Obiettivi
1. Riassumi il documento in due frasi.
2. Nel documento, quale titolo fecero i giornali dopo che era stato detto che la moglie non era una moglie, ma un avvocato?
3. Estrai dal documento il brano che comincia con le parole contenenti "Sintetizziamo: anche se" e termina con "una azione eversiva.".

:: Documento

In altre parole: «Arianna Meloni va giudicata per quel che è lei, non perché è la sorella del presidente del Consiglio. Viene messa nell’occhio del ciclone per arrivare a Giorgia Meloni ed è una criminalizzazione ingiustificata. Stabilito questo principio, Arianna Meloni è un dirigente di partito. Non so se abbia partecipato o meno a nomine, ma io chiedo: perché mai un dirigente non dovrebbe partecipare a scelte di cui deve farsi carico il suo partito? Le nomine istituzionali sono sempre state fatte su base partitica. Arianna Meloni dovrebbe essere giudicata per la sua scelta, non in quanto sorella».

Sintetizziamo: anche se ci fosse una inchiesta per traffico d’influenze, il tema dovrebbe essere politico, non giudiziario.
«Io ho espresso solidarietà ad Arianna Meloni in quanto viene usata strumentalmente per attaccare la sorella. Se volete criticarla, criticatela per quel che ha fatto lei. È capitato anche a me: io mi ero permesso di dire che mia moglie non era mia moglie, ma un avvocato. E i giornali titolarono “Di Pietro ripudia la moglie”. No, giudicate mia moglie nel suo ruolo e funzione, non perché mia moglie».
Entriamo nel merito della questione: l’Anm esclude che ci sia una azione eversiva. 
«Io condivido, escludo che ci sia una azione combinata tra magistratura, informazione e opposizione. Ma Santalucia (il presidente dell’Anm, ndr) dice un’altra cosa: “Lo escludo perché l’ha detto il pm di Roma”. Vuol dire tutto e vuol dire niente. Santalucia non può sapere se c’è una indagine in corso e sarebbe gravissimo se lo sapesse. E il pm di Roma non può rispondere, perché non sta indagando o se sta indagando non può dirlo, la Procura è obbligata a smentire».

::::
:: Materiale

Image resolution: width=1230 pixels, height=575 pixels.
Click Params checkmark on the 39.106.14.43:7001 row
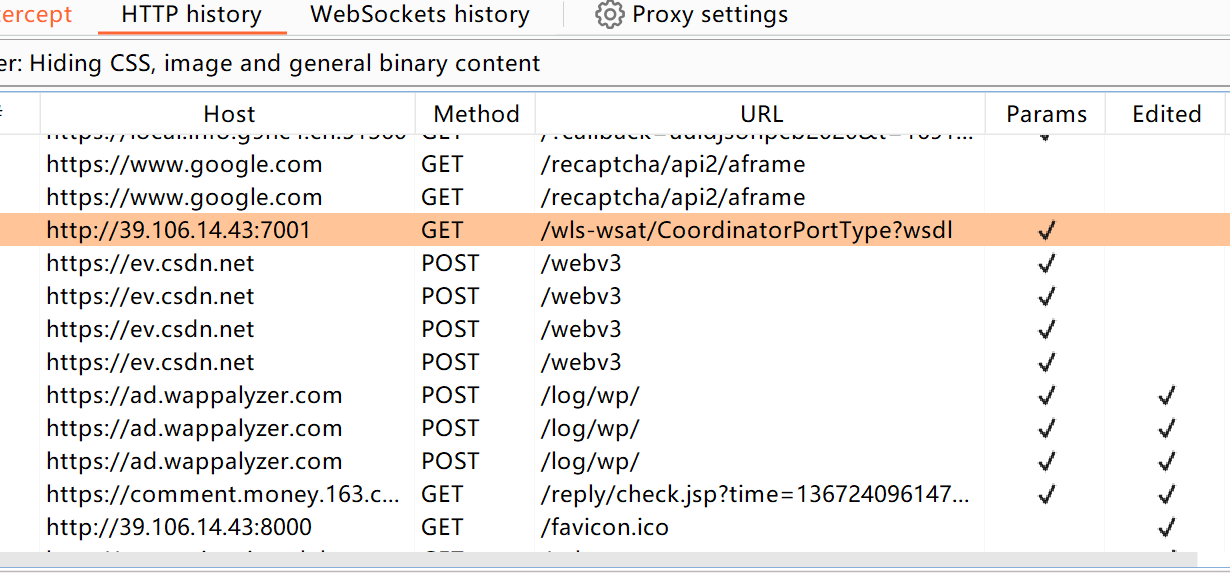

::::

Risposte scritte
1. Nel documento si sostiene che Arianna Meloni, in quanto dirigente di partito, vada giudicata per le sue scelte e non perché sorella della presidente del Consiglio, dato che viene usata strumentalmente per attaccare Giorgia Meloni. Si esclude inoltre un'azione combinata tra magistratura, informazione e opposizione, ma si contesta a Santalucia di aver motivato questa esclusione con quanto detto dal pm di Roma.

2. «Di Pietro ripudia la moglie».

3.
Sintetizziamo: anche se ci fosse una inchiesta per traffico d’influenze, il tema dovrebbe essere politico, non giudiziario.
«Io ho espresso solidarietà ad Arianna Meloni in quanto viene usata strumentalmente per attaccare la sorella. Se volete criticarla, criticatela per quel che ha fatto lei. È capitato anche a me: io mi ero permesso di dire che mia moglie non era mia moglie, ma un avvocato. E i giornali titolarono “Di Pietro ripudia la moglie”. No, giudicate mia moglie nel suo ruolo e funzione, non perché mia moglie».
Entriamo nel merito della questione: l’Anm esclude che ci sia una azione eversiva.